WORK TO COMPLETE →
**1.** Answer these questions using the engineering abstracts.
(a) In the rotary swaging abstract, what is the influence that numerical and experimental investigations examine?
(b) How many continuous forming processes does the abstract on load optimized profiles discuss?
(c) By their aim, which three kinds of methods does the classification of uncertainty methods distinguish?
**2.** Continue the engineering abstracts, starting after their final sentence.
====== EXTRACT TO READ ======
Matthias Brenneis

Smart Components through Rotary Swaging

The parts of smart components consisting of structural and smart materials are conventionally produced separately and assembled in additional processes afterwards. An alternative approach to combine the forming of metallic parts and the assembly of components in one process step is proposed in this paper. Numerical and experimental investigations are carried out to investigate the influence of the axial clamping of the tube during the integration of a ring part through rotary swaging. The experiments also demonstrate the producibility of smart components by incremental forming processes without damaging the sensitive functional parts, which is proven by a functioning test.

Lightweight Products by Load Optimized Profile Design

The aim of lightweight design is the minimization of weight without harming load capability, stiffness and functionality. This can be realized by adapting material or structure. In general the stiffness to weight ratio of the complete structure has to be optimized. In the present paper, possibilities of three different continuous forming processes for the production of load adapted profiles in high strength steel grades are discussed with regard to lightweight design in mass production. Background for the analysis is a rectangular beam under load as exemplary structure.

An Approach to Classify Methods to Control Uncertainty in Load-Carrying Structures

Today, a wide variety of methods to deal with uncertainty in load-carrying system exists. Thereby, uncertainty may result from not or only partially determined process properties. The present article proposes a classification of methods to control uncertainty in load-carrying systems from different disciplines within mechanical engineering. Therefore, several methods were collected, analysed and systematically classified concerning their characteristic into the proposed classification. First, the classification differs between degrees of uncertainty according to the model of uncertainty developed in the Collaborative Research Centre CRC 805. Second, the classification differs between the aim of the respective method to descriptive methods, evaluative methods or methods to design a system considering uncertainty. The classification should allow choosing appropriate methods during product and process development and thus to control uncertainty in a systematic and holistic approach.
====== EXCERPTED DATA ======
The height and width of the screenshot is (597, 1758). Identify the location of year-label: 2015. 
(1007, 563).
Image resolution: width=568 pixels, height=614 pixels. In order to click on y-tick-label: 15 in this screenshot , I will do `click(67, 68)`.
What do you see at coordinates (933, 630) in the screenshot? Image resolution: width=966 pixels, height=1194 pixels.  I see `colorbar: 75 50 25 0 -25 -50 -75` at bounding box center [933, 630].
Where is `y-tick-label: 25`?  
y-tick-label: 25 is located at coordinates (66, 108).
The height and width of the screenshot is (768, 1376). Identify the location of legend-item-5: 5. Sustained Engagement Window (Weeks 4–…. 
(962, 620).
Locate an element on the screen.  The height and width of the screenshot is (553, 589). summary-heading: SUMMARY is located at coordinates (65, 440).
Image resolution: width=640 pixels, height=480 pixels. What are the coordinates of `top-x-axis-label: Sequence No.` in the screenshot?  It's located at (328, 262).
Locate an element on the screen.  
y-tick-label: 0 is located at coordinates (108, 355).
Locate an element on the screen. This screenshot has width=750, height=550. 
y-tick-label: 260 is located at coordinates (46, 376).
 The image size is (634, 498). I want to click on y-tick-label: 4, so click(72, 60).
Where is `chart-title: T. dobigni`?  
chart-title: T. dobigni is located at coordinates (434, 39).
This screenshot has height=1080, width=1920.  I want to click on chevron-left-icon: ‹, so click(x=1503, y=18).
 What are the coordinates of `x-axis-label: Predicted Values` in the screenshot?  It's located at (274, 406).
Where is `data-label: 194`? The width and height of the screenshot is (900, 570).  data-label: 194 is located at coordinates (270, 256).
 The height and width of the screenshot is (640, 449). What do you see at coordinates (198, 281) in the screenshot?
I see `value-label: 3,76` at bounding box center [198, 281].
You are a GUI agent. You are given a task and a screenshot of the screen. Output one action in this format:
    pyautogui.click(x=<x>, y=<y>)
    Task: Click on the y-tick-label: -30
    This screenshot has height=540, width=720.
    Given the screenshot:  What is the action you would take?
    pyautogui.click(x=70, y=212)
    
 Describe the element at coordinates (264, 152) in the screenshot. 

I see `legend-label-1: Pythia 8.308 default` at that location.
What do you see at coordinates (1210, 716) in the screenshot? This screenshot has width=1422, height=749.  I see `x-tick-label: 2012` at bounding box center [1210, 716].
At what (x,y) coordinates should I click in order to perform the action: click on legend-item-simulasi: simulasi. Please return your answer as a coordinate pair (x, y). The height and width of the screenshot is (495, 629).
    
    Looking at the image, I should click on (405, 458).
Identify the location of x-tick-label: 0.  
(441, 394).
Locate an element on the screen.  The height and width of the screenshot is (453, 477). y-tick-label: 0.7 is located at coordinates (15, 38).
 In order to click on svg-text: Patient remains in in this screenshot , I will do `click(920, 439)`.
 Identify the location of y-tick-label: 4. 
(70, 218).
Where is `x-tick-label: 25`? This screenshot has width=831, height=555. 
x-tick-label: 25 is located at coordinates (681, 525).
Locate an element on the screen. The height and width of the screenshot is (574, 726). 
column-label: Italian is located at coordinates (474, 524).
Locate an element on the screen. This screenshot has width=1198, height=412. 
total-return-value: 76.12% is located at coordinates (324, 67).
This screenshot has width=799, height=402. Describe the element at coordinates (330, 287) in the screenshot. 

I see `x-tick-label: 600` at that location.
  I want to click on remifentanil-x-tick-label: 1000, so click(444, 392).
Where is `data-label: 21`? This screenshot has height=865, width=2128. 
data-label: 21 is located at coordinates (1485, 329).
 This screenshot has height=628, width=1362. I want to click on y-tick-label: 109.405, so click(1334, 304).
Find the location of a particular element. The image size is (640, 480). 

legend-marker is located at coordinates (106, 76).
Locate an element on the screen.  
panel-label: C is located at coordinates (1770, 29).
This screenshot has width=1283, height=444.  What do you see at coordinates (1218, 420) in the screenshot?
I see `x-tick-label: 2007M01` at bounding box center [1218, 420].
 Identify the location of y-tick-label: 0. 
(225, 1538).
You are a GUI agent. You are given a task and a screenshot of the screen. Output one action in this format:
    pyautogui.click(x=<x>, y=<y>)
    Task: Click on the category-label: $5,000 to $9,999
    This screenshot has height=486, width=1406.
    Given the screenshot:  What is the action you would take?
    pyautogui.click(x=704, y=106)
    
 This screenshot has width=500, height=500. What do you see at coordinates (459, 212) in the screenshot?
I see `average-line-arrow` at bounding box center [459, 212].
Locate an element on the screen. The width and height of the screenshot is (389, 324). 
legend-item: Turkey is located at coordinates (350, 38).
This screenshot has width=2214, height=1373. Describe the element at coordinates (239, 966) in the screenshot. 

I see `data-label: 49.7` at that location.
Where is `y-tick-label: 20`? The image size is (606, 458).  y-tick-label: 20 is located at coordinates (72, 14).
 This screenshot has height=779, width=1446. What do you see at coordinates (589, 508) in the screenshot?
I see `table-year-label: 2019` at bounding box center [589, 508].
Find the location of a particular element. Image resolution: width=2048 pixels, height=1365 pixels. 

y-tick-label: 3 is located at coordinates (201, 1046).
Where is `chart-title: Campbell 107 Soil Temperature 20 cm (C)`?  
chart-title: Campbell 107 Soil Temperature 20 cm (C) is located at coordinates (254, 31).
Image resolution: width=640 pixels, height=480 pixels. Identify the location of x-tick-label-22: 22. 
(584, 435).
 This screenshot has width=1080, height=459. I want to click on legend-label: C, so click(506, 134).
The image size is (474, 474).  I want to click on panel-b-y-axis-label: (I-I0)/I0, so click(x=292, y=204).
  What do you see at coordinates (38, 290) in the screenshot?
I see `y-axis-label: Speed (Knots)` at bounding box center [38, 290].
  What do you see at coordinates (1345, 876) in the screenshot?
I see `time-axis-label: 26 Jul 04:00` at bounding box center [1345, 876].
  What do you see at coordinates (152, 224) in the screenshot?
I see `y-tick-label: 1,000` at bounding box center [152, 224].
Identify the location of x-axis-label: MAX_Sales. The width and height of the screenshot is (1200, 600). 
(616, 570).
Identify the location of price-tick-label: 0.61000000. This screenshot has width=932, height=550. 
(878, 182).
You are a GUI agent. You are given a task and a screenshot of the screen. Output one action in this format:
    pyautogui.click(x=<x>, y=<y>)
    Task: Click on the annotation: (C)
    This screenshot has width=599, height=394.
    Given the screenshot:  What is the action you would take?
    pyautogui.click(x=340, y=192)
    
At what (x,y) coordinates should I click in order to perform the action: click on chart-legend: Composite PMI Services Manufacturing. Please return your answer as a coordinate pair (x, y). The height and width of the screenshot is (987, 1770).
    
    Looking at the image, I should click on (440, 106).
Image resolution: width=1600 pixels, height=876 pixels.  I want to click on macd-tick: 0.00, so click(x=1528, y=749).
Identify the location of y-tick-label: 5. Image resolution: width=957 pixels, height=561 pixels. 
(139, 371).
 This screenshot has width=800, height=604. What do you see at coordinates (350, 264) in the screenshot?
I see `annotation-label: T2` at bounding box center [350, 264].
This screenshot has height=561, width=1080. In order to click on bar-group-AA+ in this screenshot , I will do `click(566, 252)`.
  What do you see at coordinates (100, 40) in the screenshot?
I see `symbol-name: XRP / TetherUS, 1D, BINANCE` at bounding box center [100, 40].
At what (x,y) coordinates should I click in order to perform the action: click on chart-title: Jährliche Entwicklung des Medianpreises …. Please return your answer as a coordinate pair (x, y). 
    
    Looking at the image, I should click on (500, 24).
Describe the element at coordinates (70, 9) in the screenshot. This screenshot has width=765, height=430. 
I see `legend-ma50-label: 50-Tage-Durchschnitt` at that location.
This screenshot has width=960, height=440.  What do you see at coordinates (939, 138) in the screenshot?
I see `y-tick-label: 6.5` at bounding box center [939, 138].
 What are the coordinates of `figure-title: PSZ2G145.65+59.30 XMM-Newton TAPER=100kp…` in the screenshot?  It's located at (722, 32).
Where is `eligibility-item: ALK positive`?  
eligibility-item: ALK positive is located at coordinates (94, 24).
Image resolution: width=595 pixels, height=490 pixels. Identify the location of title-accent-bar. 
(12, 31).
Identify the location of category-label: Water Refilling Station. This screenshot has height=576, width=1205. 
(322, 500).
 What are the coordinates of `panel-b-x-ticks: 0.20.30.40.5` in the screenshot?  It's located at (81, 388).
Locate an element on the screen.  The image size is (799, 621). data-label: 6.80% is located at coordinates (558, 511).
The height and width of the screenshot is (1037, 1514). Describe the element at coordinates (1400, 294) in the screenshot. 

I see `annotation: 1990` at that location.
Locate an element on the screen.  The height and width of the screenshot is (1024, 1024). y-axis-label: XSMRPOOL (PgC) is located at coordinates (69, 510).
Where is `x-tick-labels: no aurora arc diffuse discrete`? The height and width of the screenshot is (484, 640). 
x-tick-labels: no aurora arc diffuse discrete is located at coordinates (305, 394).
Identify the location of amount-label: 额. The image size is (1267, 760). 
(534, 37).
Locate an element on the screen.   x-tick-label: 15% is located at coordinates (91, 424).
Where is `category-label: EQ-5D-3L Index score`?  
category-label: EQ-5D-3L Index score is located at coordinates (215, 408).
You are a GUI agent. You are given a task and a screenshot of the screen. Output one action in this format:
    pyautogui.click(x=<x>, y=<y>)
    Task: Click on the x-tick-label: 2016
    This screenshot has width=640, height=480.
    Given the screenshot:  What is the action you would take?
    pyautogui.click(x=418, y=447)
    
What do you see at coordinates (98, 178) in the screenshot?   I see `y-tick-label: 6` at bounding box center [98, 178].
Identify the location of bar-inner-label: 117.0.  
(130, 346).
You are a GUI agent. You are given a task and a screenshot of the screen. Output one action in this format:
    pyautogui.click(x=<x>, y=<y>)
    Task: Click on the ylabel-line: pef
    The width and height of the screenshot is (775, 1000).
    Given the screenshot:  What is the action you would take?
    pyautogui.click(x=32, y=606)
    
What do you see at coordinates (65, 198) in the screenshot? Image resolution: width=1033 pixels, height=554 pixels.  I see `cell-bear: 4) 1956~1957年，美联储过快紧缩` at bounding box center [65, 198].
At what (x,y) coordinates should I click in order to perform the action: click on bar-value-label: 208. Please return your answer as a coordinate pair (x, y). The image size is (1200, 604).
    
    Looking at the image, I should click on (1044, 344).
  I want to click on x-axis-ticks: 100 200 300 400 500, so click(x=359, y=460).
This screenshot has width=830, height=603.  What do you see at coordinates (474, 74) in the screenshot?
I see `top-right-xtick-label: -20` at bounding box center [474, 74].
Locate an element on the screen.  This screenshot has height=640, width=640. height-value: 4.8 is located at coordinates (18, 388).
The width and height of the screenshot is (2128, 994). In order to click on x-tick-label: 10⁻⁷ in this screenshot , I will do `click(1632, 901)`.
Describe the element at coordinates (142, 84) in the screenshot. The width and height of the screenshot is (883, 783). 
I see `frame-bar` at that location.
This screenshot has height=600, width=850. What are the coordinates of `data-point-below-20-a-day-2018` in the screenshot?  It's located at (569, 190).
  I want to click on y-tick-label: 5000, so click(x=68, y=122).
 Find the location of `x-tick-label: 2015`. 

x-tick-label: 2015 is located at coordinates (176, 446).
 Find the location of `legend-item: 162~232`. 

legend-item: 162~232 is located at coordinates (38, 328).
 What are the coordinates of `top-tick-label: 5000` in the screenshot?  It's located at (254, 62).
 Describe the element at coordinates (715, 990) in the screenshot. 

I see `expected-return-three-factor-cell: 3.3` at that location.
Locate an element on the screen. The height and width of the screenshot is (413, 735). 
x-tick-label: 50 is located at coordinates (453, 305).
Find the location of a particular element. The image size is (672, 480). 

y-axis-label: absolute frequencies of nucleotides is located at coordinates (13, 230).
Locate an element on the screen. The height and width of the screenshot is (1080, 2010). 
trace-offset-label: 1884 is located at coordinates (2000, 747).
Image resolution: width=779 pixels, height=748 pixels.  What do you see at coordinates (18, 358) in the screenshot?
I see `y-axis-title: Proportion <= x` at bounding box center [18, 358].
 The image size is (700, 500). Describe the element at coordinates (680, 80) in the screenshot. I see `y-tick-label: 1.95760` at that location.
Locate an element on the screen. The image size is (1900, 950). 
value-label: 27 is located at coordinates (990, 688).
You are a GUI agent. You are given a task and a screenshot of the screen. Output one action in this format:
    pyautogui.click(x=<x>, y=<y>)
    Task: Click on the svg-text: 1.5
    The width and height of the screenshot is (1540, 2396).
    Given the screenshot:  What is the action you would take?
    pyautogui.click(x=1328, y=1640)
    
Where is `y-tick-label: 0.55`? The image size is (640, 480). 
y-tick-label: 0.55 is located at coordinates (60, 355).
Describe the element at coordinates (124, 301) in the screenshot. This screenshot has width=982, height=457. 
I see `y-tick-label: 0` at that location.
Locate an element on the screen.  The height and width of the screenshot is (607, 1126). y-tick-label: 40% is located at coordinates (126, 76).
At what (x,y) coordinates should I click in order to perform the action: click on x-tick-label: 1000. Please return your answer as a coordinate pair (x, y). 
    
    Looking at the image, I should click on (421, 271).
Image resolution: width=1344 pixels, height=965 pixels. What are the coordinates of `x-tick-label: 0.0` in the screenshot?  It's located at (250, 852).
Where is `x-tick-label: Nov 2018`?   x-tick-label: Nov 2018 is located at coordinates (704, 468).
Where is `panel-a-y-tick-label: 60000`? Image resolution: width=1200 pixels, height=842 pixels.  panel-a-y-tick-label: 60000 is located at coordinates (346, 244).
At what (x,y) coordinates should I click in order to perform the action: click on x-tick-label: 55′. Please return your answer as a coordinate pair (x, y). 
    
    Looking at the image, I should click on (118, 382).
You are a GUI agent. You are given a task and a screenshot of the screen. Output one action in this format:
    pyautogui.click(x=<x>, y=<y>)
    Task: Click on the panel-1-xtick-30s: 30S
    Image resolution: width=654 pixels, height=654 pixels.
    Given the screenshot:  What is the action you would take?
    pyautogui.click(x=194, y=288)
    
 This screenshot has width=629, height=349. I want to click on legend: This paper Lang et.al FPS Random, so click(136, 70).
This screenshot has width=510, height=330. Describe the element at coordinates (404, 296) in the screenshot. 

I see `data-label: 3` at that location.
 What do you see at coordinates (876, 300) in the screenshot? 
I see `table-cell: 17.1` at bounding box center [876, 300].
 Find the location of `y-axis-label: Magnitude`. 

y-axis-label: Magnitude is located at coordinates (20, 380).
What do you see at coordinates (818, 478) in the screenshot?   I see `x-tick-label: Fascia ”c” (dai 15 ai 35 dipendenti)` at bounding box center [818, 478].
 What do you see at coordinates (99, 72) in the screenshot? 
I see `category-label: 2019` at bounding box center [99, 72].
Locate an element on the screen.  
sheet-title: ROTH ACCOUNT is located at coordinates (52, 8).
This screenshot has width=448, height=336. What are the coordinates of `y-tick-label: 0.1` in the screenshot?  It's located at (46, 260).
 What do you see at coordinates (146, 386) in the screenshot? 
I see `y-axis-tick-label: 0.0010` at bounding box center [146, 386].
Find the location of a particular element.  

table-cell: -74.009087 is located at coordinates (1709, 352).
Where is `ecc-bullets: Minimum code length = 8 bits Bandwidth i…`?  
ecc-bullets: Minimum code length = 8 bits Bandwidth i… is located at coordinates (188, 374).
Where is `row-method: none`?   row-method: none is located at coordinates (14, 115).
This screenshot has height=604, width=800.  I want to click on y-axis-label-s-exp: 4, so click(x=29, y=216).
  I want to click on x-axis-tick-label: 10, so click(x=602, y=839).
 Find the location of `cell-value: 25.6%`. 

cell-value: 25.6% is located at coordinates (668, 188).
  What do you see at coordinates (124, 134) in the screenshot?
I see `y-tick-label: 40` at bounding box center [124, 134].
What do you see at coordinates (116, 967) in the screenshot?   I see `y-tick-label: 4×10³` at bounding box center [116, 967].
======
ANSWERS TO EACH TASK →
**1.**
(a) The influence of the axial clamping of the tube during the integration of a ring part through rotary swaging.
(b) Three.
(c) Descriptive methods, evaluative methods, and methods to design a system considering uncertainty.

**2.**
Towards Mass Production of Smart Products by Forming Technologies

In all areas of technology, the demand for high-quality, competitive and more valuable products is rising steadily. One approach to increase the value of manufactured products is the integration of electronic components in load carrying structures. These new products, which combine electrical and mechanical components synergistically, are called smart products. They consist of a passive structure and integrated electronics or smart materials. In addition to their mechanical properties they are also able to sense, to actuate or to transmit energy or data. The resulting product architecture requires both a mechanical and an electronic design in order to save subsequent assembly costs. Since further components are required to evaluate and control as well as to supply energy, all of those components need to be connected and integrated into the smart product. However, the main prerequisite for the marketability is the possibility of low-cost manufacturing and a robust mass production. Nowadays processes for the manufacturing of smart products do not fulfill the requirements for a sustainable mass production in a satisfying way as long as metallic structures are used. The authors deploy the forming technologies roll forming and sheet metal hydroforming to form sheets with applied flat electronics. Since the components are applied prior to the forming process, small and difficult to access installation spaces can be used effectively in the product architecture. The incremental bulk forming process rotary swaging is employed to integrate piezoceramics during the forming procedure without any additional joining elements. Challenges resulting from the chosen integrative manufacturing approach are the prevention of new kinds of failure modes and additional requirements for defined residual stress states. These challenges lead to extended process design requirements, which will be discussed in the paper in detail.

Integration of Smart Materials by Incremental Forming

Today, the components of smart structures consisting of structural and smart materials are generally produced separately and assembled in additional processes afterwards. An alternative approach, which combines the forming of metallic parts and the assembly of the structures in one process step, is proposed in this paper. Incremental forming processes are applied for this operation. Significant joining mechanisms will be analyzed and some applications of this combined forming and assembly process are shown. As sensors, smart components allow a monitoring of appearing loads, as actuators they allow an active influencing on appearing disturbances. The research contains numerical analyses and experimental tests.